O Retorno da Gula Coreana

Tradução: Gambetti

Revisão: Melão


Volume 1

Capítulo 3: Um Filho da Puta (2)

“Preciso que alguém me dê uma grana, então eu tento recuperar o que perdi.”

Seol ficou um tempo dando voltas na frente da Estação Nonhyeon, pensando no que fazer antes de seguir em direção ao seu objetivo. Era como se tudo estivesse conspirando contra ele, entretanto ainda havia uma carta na manga.

 

***

 

O alarme tocou às cinco e meia da manhã. Yoo Seonhwa lentamente abriu os olhos e, como se a noite tivesse renovado a sua alma, soltou um bocejo refrescante enquanto se espreguiçava na cama.

Os raios de sol passavam pelas cortinas, iluminando uma pequena foto emoldurada na escrivaninha do quarto. Era uma antiga foto com sete pessoas, incluindo ela e a sua irmã mais nova. Um pequeno sorriso se formou no seu rosto enquanto olhava em direção à foto.

Na imagem estava o Seol ahjussi¹ com a expressão severa que sempre ficava no seu rosto, mesmo assim, o carinho que ele tinha no coração era incomparável; a sua esposa, que sempre cuidou das duas como se fossem da família, nunca as deixando passar necessidades. 

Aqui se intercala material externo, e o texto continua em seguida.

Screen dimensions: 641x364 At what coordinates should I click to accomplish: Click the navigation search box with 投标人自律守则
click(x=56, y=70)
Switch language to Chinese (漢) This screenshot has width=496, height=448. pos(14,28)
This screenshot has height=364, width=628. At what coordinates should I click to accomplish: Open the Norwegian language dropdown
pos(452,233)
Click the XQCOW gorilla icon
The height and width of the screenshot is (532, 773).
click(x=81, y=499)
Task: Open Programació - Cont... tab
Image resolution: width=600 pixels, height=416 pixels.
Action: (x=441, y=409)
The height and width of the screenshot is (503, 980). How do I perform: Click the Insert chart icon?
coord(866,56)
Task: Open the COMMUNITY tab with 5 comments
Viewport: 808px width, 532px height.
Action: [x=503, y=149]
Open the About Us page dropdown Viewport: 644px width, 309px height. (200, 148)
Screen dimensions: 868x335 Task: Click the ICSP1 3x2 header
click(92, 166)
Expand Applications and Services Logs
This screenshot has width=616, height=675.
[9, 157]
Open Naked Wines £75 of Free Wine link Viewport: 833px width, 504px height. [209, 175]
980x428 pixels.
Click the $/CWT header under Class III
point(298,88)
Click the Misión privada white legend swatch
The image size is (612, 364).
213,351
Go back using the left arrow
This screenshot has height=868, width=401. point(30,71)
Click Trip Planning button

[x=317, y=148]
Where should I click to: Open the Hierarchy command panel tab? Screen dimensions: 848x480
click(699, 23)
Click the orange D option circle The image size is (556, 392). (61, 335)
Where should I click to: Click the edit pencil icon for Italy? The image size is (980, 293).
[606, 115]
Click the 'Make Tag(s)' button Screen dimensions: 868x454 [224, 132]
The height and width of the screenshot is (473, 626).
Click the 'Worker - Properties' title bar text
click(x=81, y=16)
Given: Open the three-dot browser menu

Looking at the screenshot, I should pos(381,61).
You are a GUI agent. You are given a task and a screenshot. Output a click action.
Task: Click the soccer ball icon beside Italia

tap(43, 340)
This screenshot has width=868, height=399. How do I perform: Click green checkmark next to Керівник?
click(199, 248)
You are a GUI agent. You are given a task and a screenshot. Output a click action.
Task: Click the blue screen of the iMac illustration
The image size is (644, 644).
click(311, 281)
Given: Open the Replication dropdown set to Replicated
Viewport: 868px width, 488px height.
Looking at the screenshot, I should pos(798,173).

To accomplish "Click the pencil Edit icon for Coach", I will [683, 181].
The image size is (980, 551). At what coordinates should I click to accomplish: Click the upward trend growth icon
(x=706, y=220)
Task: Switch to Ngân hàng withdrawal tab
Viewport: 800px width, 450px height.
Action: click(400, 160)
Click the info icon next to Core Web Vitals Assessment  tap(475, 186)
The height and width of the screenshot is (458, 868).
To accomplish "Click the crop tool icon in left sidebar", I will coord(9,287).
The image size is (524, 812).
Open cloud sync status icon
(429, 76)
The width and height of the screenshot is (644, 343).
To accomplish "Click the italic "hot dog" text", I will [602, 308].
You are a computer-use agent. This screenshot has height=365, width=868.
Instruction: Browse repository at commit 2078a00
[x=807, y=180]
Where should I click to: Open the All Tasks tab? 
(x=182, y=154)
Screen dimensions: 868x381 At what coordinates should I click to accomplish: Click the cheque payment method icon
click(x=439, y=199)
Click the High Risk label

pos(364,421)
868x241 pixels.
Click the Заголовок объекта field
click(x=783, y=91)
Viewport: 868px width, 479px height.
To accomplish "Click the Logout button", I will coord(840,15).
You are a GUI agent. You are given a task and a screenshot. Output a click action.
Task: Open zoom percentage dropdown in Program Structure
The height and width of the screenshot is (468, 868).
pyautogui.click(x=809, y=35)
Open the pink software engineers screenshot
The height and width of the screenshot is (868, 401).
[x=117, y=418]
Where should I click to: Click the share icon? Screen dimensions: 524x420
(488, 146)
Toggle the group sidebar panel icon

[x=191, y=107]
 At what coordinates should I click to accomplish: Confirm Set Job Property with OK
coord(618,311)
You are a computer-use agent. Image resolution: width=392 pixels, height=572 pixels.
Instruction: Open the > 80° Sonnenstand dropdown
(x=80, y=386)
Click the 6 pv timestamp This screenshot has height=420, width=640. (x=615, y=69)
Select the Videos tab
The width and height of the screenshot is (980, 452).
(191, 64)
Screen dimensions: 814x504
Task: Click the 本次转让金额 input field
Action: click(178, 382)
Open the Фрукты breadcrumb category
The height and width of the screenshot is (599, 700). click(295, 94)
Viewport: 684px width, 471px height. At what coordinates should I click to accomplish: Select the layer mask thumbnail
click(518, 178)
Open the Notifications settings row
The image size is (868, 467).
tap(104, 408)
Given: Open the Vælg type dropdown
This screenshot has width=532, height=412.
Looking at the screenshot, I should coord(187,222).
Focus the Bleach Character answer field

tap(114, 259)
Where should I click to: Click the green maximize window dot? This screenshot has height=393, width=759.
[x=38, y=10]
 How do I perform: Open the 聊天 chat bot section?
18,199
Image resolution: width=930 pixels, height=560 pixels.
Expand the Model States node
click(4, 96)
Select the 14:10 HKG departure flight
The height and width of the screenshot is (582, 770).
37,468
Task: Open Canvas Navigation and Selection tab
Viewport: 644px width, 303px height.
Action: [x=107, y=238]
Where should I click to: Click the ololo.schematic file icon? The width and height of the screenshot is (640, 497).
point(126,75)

Além deles, os seus três filhos também apareciam; o mais velho, Seol Wooseok, que lembrava o seu pai com aquele semblante frio e personalidade igualmente gentil, a última a nascer, Seol Jinhee, com uma personalidade extrovertida. E também… um garoto, com um pequeno sorriso, entre os dois. Yoo Seonhwa estava com a cabeça no ombro dele, era possível ver a felicidade estampada no rosto dela.

Enquanto olhava para a foto, uma sombra tomava conta da sua feição. Quando pegou o telefone para ver as horas, a expressão se tornou ainda mais escura.

 

***

 

— Já vai sair? Por que não toma pelo menos um copo de café antes? — Yoo Seonhwa perguntou.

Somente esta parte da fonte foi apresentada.